6 Things to Consider When Selecting an MBA Admissions Consultant:

by on February 9th, 2018

Getting an MBA is possibly one of the biggest investments of your life. As you ponder a hundred-thousand-dollar-plus investment, there is likely to be a realization that you cannot do something as important as this on your own.

While friends or colleagues may help, rarely do they have the expertise to move the needle much in terms of your chances of acceptance to a top program (even if they are there already), and how much can you really bug them? That is why some half of all applicants use an admissions consultant.

Given that the acceptance rates at most top programs hover around 10 percent, it’s a good idea to have an expert guide you. With that in mind, here are some things to think about as you look to engage your own MBA admissions consultant.

1. Understand what an MBA consultant is going to do for you.

A consultant is far more than just a proofreader or a mock interviewer. A good consultant is part sherpa, critic, life-coach, and expert. A good MBA consultant will help you understand what about you can land you in a top program, while being candid about where you need to improve. Ideally, they will also throw in a dose of reality in terms of which schools are reaches, which are targets, and which are likelies.

2. How well will your MBA consultant get to know you?

Be on the lookout for consultants who don’t spend time getting to know who you are in a personal way. Many consultants will take a one-size-fits-all approach. The best MBA consultants figure out how you are different, interesting, and someone business schools will love to have as part of their community. Without intimate knowledge of you, they can’t help you create an application like no one else’s.

3. How will they help you tell your unique story?

What dooms most good candidates, is that they look like many other candidates. This is particularly true if you are in a competitive sub-pool of applicants. Remember, there is always someone with just a little better GPA, GMAT, or work experience. So you need to make sure that the narrative that you are presenting through your application is uniquely yours and clearly explains why YOU (and not someone else) needs to get an MBA at that particular school.

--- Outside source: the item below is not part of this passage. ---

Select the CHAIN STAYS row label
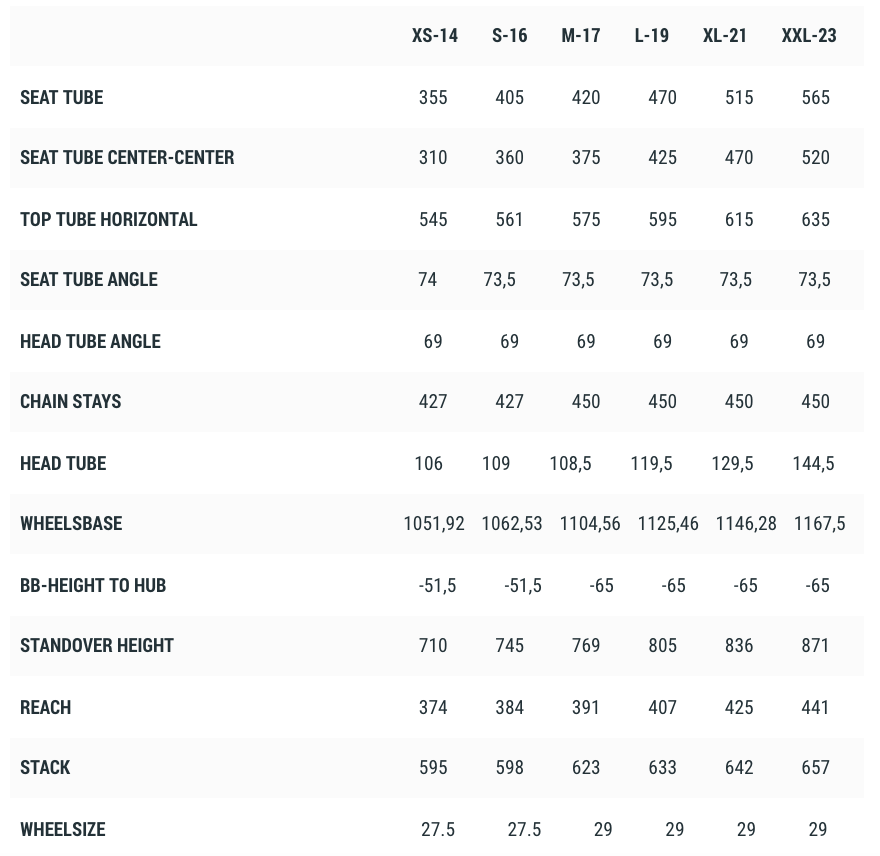[x=71, y=402]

4. Are they knowledgeable?

Consultants should keep up with the latest developments in business schools and admissions practices. Is the one you’re considering part of the Association of International Graduate Admissions Consultants (AIGAC)? AIGAC has developed a very close relationship with the business schools and their admissions staff to better understand what the ideal applicant for each school “looks” like. In real terms, this dictates which of your strengths should be emphasized at which schools. It is always important to remember that business schools are not commodities, and they don’t want to be considered as such. Essays for Wharton, Stanford, and Harvard are fundamentally different. Does the MBA consultant know what that difference is? Can they help you craft your essays appropriately?

5. Can your MBA consultant help you find your match?

It is easy to identify the top-10 or so reach schools that everyone knows—just look at the media rankings. But for those of you who are looking for schools beyond the top ten or so, does the consultant have a sense of which of the next 10–20 school are right for you? There are MBA programs in the top-20 that are aggressively recruiting women by providing scholarship money. Similarly, there are schools that are looking for international applicants. Can the consultant connect you with the MBA programs that fit your needs?

6. How will your MBA consultant work with you?

All of us have different work styles, and preferences in terms of how we want to communicate, how we are most receptive to feedback, and what sort of hand-holding we may need. Be able to communicate how you want to work and if this is going to be an issue. An MBA consultant that only does email, while you want a touch base call every Monday; or a consultant who only works weekends, while you like fast iterations during the week, is probably not right for you. Remember you’re the client, and they have to adjust to you, not the other way around.

Finally, what can frequently make a big difference in terms of the quality of the final product is whether you and the consultant actually like each other. Are they as invested in the process as you are? Will they cry as hard as you when you finally land that dream acceptance? While it may be hard to tell this upfront, a preliminary consultation call will at least tell if you are going to mesh personally. This can make all the difference when working your way through the challenging, intensive, personal—and ultimately fulfilling—MBA admissions process. After all, if you are engaging an MBA admissions consultant to guide you on your MBA journey, you want a trusted advisor with whom you can have a long-term relationship.